The height advantage

The Youth of Today got measured on Monday. Turns out his (fairly short lived) Scoff Everything In Sight kick was indeed another growth spurt. He's 6'4" now. Just like that. And 99kg.

HOLYFUCKHOWDIDIPRODUCETHISTHING? Also, if it were Ye Olden Tymes, he'd be awesome for pulling the plough. Sadly, these are Ye Newen Tymes and the best thing I can think of is to put a wireless receiver on his head. He is also kind of handy for reaching high ceilings to put in skyhooks and in a pinch he could be used to hold down tarps on a windy day. He claims he's also good company and has fantastic taste in music, but he could do those things if he were 5'0" as well.

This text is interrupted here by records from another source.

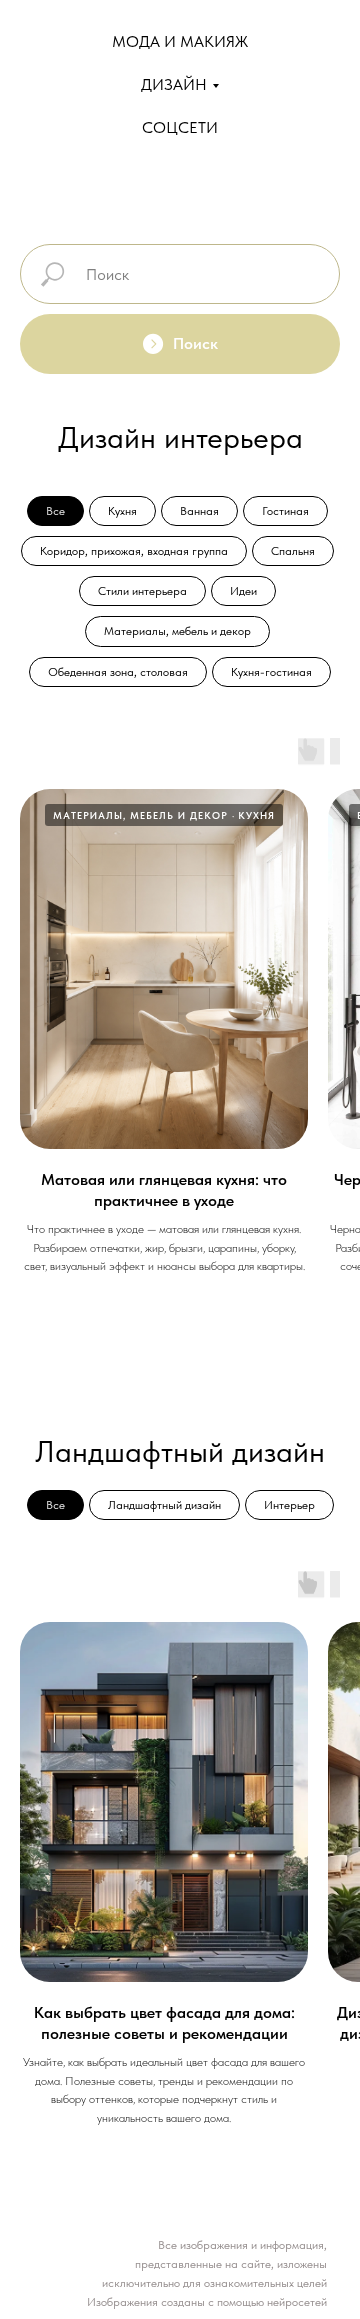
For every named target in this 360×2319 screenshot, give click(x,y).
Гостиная (285, 511)
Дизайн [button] (174, 84)
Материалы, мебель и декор (177, 631)
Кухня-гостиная (271, 672)
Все (55, 511)
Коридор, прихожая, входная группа (134, 551)
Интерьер (289, 1505)
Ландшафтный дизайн (164, 1505)
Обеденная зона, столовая (118, 672)
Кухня (122, 511)
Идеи (243, 591)
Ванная (199, 511)
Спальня (293, 551)
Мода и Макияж (180, 41)
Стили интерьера (142, 591)
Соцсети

Also, new pants becoming necessary. Crap. See, if mah offspring had stopped growing at 5'7" I wouldn't have had to buy anywhere near as many pants. Small people are more economical - unless you've a plough needs pulling. So in the Brighter Future where we all have to grow our own food cos we can't afford supermarket stuff, all those new pants will pay off, right?

Logic. I has it.

Kind of related, this morning I had someone try to tell me that a) the increase in average height of people over the last few hundred years is a product of women selecting for tall men and thus inflicting genocide on short men, and b) penis size has been increasing at the same rate.

To which I went "Logic. U NO HAS." Because trying to give a serious answer to something like that is beyond me right now.